Western blot analysis
Whole cell lysates were prepared using either RIPA (25 mM Tris-HCl pH 7.6, 150 mM NaCl, 1% NP-40, 1% sodium deoxycholate, 0.1% SDS). Protein gels were run using 4-12% NuPAGE Bis-Tris polyacrylamide precast gels. Proteins were blotted onto PVDF or nitrocellulose membranes and detected using the indicated antibodies as per standard methods. Visualisation was done using HRP-coupled, species-specific secondary antibodies. Primary antibodies used in this study for western blotting were the following: anti-PCDHG-pan-gamma (S159-5, Thermo Fisher, 1:500), anti-PCDHGC3 (MAB8364, R&D, 1:250), and anti-GAPDH (D4C6R, Cell Signaling, 1:1000).

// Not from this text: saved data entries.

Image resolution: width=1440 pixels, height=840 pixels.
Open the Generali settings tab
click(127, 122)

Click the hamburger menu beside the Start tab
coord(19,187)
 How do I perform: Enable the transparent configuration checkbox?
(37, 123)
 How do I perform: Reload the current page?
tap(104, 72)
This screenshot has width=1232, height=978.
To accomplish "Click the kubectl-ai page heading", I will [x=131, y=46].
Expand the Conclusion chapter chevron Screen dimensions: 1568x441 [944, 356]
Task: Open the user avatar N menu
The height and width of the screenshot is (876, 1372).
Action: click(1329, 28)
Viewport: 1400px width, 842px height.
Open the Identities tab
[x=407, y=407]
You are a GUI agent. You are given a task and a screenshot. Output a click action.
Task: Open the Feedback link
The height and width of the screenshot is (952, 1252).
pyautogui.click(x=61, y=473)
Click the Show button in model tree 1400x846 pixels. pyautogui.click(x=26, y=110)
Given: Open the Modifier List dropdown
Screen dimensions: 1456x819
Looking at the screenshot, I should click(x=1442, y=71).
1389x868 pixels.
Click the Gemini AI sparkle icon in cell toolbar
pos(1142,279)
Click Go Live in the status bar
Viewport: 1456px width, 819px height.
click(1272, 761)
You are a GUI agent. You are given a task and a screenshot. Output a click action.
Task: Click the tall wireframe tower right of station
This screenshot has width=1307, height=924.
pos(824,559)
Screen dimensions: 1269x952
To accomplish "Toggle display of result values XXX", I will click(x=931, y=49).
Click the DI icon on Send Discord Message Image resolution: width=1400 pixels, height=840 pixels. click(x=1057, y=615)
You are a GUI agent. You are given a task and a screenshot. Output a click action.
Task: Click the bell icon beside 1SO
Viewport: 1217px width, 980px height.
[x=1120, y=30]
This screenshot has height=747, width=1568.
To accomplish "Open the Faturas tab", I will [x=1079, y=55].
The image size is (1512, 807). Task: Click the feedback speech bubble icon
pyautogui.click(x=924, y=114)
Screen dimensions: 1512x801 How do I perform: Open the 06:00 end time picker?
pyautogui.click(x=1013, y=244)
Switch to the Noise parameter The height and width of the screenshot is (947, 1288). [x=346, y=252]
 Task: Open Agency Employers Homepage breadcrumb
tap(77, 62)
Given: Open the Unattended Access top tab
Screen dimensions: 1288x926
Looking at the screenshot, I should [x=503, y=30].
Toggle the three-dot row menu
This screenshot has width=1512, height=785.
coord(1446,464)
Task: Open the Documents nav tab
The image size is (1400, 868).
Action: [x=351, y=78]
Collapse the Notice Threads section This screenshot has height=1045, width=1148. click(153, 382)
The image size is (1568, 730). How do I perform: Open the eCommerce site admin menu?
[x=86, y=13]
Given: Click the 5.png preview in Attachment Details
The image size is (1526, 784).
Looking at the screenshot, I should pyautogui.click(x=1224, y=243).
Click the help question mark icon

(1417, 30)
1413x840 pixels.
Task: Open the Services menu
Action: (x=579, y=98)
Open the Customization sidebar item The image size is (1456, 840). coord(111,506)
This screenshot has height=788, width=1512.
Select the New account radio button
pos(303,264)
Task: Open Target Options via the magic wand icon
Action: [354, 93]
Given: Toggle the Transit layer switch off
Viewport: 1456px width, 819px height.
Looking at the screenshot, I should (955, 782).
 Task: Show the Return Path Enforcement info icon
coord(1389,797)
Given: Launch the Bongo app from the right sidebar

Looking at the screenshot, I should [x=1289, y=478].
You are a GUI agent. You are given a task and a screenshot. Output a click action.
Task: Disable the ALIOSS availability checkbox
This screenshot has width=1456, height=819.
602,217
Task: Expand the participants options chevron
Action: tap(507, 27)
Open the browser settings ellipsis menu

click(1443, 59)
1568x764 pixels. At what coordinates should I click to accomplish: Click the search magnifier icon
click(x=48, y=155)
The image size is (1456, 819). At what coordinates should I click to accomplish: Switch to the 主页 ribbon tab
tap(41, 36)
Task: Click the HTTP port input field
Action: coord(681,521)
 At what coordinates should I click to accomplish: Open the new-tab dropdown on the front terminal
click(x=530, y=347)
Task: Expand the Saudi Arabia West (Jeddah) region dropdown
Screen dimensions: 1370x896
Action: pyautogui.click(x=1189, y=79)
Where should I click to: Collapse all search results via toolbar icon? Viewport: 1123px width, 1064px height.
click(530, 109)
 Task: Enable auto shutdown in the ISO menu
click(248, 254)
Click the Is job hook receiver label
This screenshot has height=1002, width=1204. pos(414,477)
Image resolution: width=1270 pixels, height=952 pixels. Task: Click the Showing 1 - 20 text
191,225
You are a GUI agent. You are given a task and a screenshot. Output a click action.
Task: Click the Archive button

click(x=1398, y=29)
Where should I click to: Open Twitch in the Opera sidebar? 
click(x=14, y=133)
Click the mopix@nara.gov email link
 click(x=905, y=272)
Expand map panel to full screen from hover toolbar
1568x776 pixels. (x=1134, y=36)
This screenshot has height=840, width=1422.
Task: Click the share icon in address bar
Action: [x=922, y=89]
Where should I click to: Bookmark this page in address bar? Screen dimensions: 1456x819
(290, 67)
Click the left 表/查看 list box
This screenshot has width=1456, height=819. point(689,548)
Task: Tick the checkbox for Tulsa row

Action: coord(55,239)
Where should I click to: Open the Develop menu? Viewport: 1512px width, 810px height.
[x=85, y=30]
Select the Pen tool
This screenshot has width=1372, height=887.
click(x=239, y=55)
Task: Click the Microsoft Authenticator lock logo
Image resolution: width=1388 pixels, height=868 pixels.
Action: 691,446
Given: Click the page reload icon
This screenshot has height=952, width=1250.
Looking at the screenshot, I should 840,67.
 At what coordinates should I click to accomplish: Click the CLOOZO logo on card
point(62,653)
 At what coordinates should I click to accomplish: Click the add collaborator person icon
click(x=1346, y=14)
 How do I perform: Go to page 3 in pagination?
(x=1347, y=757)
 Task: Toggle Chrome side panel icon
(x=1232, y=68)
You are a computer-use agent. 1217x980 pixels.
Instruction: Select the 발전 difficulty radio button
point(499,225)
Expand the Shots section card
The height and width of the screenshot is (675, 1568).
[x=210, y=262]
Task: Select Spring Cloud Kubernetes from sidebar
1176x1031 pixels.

Statistics and reproducibility
No statistical methods were used to predetermine sample sizes, but our Discovery and Longitudinal cohort sizes are similar to or larger than those reported in previous publications19,22. Data distributions were tested for normality using the Shapiro-Wilk normality test, and parametric or non-parametric tests were used accordingly. Results were compared using Student’s t test, χ2 test, Mann-Whitney test, Wilcoxon signed-rank test for paired data, or Wald test. For comparisons involving repeated measures, differences between conditions were tested using a linear mixed-effects model for continuous data types, with condition as a fixed effect and subject as a random effect, using a Type III F-test to assess the statistical significance of the condition effect. Pairwise comparisons between conditions were performed using estimated marginal means with Tukey adjustment for multiple testing. For categorical data such as WHO grades involving repeated measures, we used an ordinal mixed-effects model and used a likelihood ratio test to test significance. Investigators for functional studies on β-catenin were blinded to conditions during analysis. All box plots show distributions and underlying data points. Boxes are defined as follows: centre line, median; box limits, upper and lower quartiles; whiskers, extremes within 1.5× interquartile range.
Reporting summary
Further information on research design is available in the Nature Portfolio Reporting Summary linked to this article.